O céu de Carlos

Amanhece mais um dia. Na orla da praia, o sol volta raiar. Rasgando as nuvens com sua luz, o sol translucida os ares da poluída cidade que, tomam para si uma cor. Colorido como a paleta de cores de Picasso.

Me chamo Carlos. Tenho 10 anos.

Visto minha calça jeans desbotada, minha camiseta listrada, minha bota esfolada e minha boina remendada, dou um beijo em minha mãe Cilene, e partindo vou. Puxando as lonas que, erroneamente, imitam uma porta, saio para fora de minha casa. O dia está maravilhoso. Como de costume, uma pequena erosão no asfalto cria uma poça de água. Me aproveitando dela, ali lavo meu rosto, minhas mãos, meus pés e molho meus cabelos. Seguindo adiante da movimentada rua, encontro uma senhora que, aparentemente, era muito rica. Hora de começar os negócios.

- A senhorita teria 1 real para ajudar um jovem rapaz? – digo, como de praxe.

- Vá trabalhar, seu cara de pau! – diz a senhora, como de praxe.

Acostumado com a situação, sigo andando pela rua esburacada.

Pedindo de pedestre em pedestre, carro em carro, olhar em olhar, consigo o meu ganha pão diário que, por menor que seja, ainda consegue cobrir o buraco de nossos dentes. Pelo menos, por enquanto.

São 13:01. Estou exatamente 1 minuto atrasado para o início do conserto musical que meu amigo Charles faz diariamente na Avenida Sapopemba. Sentado em uma caixa de feira, ali me acomodo para ouvir clássicos como Tempo Perdido, Ideologia, Monte Castelo e Faroeste Caboclo.

Depois do espetáculo, volto para a casa. Chegando, percebo que minha mãe estava disposta, revigorada e com seu olhar brilhante e penetrante, ela me abraça com os olhos, de cima a baixo. Ela acabara de ganhar duas marmitas. Nosso dia estava ganho. Ela estava linda, com sua pele mulata, seus cabelos encaracolados, seus lábios carnudos, seu nariz achatado. Na falta de meu pai, uma leve gota de lágrima rolava sobre sua pele, entregando a sua fragilidade.
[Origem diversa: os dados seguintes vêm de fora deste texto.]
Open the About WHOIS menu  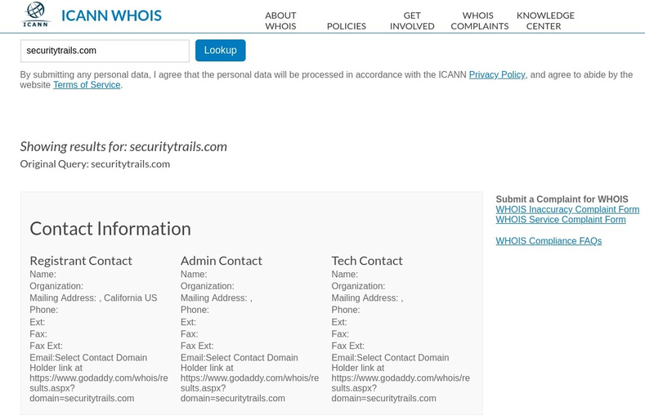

Sobre meu pai, ninguém sabe o paradeiro dele. Quando eu ainda era um bebê, ele desapareceu. Durante uma noite fria e densa, ele sumiu em meio a névoa. Eu nunca o vi.
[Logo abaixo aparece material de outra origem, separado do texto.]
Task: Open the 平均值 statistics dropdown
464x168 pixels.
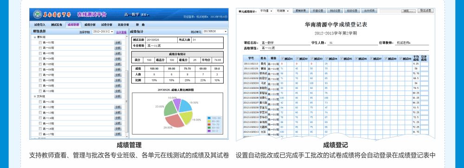Action: point(266,11)

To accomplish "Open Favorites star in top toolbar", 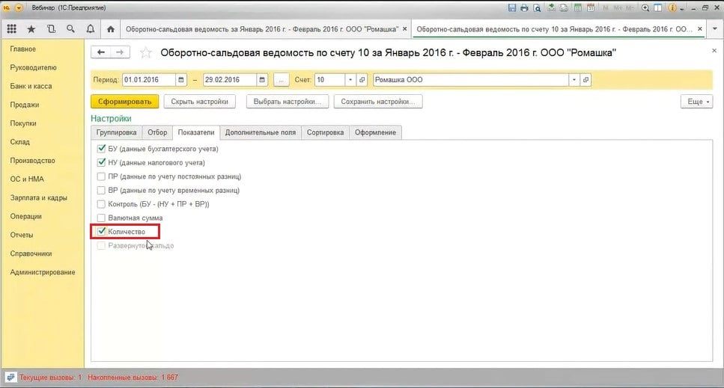I will pyautogui.click(x=31, y=29).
Depois do delicioso almoço que conseguimos, chacoalho a terra e areia de minhas botas, e sigo a rotina. O tempo não para e, muito menos, perdoa.

Sem minha mãe saber – pois elas não queria que eu me envolvesse com isso – parto para o bar do Sr. Antunes, um antigo amigo de meu pai. Lá, o Sr. Antunes guarda todas recordações de meu pai, impressas em papel, ou gravadas na memória. Sentado na rústica cadeira, ouço as diversas histórias hilárias sobre ele, e tento imaginar como era seu rosto. Sr. Antunes guarda com clareza os momentos em que eles viveram juntos. Ele diz que meu pai era um homem viril, robusto, mulato, porém, debaixo de tanta masculinidade, havia um coração tão grande quanto o universo. No bar do Sr. Antunes, são um dos poucos momentos que ainda me alegro.

Depois de muito prosear, sigo para a minha procura diária. Vou procurar meu pai.

De rua em rua, viela em viela, beco em beco, procurando-o vou.

Sem sucesso.

Depois de algumas horas, percebo que já está tarde, e tenho que voltar para casa antes que minha mãe se desespere. Dando meia volta, retrocedo meu caminho. Pelas ruas escuras e desertas da cidade, caminhando vou. Comtemplando a imensidão do vazio, olho para o céu estrelado. Ensurdecendo-me com o silêncio, ouço a sinfonia reproduzida pelos meus pensamentos. Fechando os olhos, admiro as pinturas que minhas pupilas fizera e, por alguns segundos, fico em paz. Como queria te encontrar, papai.

Me deparo com uma rua estranha. Eu nunca passara por ali. Em meio do silêncio, um alto e irritante ronco de motor, aos poucos vem se aproximando. Cortando a escuridão e o silêncio da noite, um carro desgovernado em minha direção vem. Paraliso-me. Moendo minhas costelas, o para-choque do carro se encontra ao meu corpo. Como namorados em seu beijo de despedida, o carro açoita meu corpo. Sinto minha alma ausentando-se de mim.

Aos poucos, vou caindo. Durante a queda, tento arduamente imaginar o rosto de meu pai, para aproveitar os poucos segundos que ainda me restam de vida. Colido com o áspero solo que estivera sob meus pés. Esvaziando-me de meu sangue, afogando-me em angústia e desespero, ali morro, mas porém, realizei meu sonho, encontrei meu pai.